Stored dataset items:
☆ ☆ ☆ ☆
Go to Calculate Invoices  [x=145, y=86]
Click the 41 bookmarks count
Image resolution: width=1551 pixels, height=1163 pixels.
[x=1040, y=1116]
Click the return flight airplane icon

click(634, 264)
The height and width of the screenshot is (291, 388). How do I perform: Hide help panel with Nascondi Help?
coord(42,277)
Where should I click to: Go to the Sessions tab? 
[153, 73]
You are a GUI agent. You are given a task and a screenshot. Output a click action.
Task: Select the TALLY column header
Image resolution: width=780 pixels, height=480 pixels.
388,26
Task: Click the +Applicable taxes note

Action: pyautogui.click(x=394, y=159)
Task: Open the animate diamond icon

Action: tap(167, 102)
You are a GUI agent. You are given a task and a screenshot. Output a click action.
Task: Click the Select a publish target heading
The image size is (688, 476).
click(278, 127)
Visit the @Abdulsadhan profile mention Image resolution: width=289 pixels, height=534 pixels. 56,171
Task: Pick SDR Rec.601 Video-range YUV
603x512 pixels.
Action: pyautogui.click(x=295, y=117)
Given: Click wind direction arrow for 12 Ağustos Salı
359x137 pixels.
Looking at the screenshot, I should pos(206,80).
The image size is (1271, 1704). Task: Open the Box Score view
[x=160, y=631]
☆ ☆ ☆ ☆
• [Instructions for the task]: Every line above should be written out again, unchanged.

• [Answer area]:
Go to Calculate Invoices  [x=145, y=86]
Click the 41 bookmarks count
Image resolution: width=1551 pixels, height=1163 pixels.
[x=1040, y=1116]
Click the return flight airplane icon

click(634, 264)
The height and width of the screenshot is (291, 388). How do I perform: Hide help panel with Nascondi Help?
coord(42,277)
Where should I click to: Go to the Sessions tab? 
[153, 73]
You are a GUI agent. You are given a task and a screenshot. Output a click action.
Task: Select the TALLY column header
Image resolution: width=780 pixels, height=480 pixels.
388,26
Task: Click the +Applicable taxes note

Action: pyautogui.click(x=394, y=159)
Task: Open the animate diamond icon

Action: tap(167, 102)
You are a GUI agent. You are given a task and a screenshot. Output a click action.
Task: Click the Select a publish target heading
The image size is (688, 476).
click(278, 127)
Visit the @Abdulsadhan profile mention Image resolution: width=289 pixels, height=534 pixels. 56,171
Task: Pick SDR Rec.601 Video-range YUV
603x512 pixels.
Action: pyautogui.click(x=295, y=117)
Given: Click wind direction arrow for 12 Ağustos Salı
359x137 pixels.
Looking at the screenshot, I should pos(206,80).
The image size is (1271, 1704). Task: Open the Box Score view
[x=160, y=631]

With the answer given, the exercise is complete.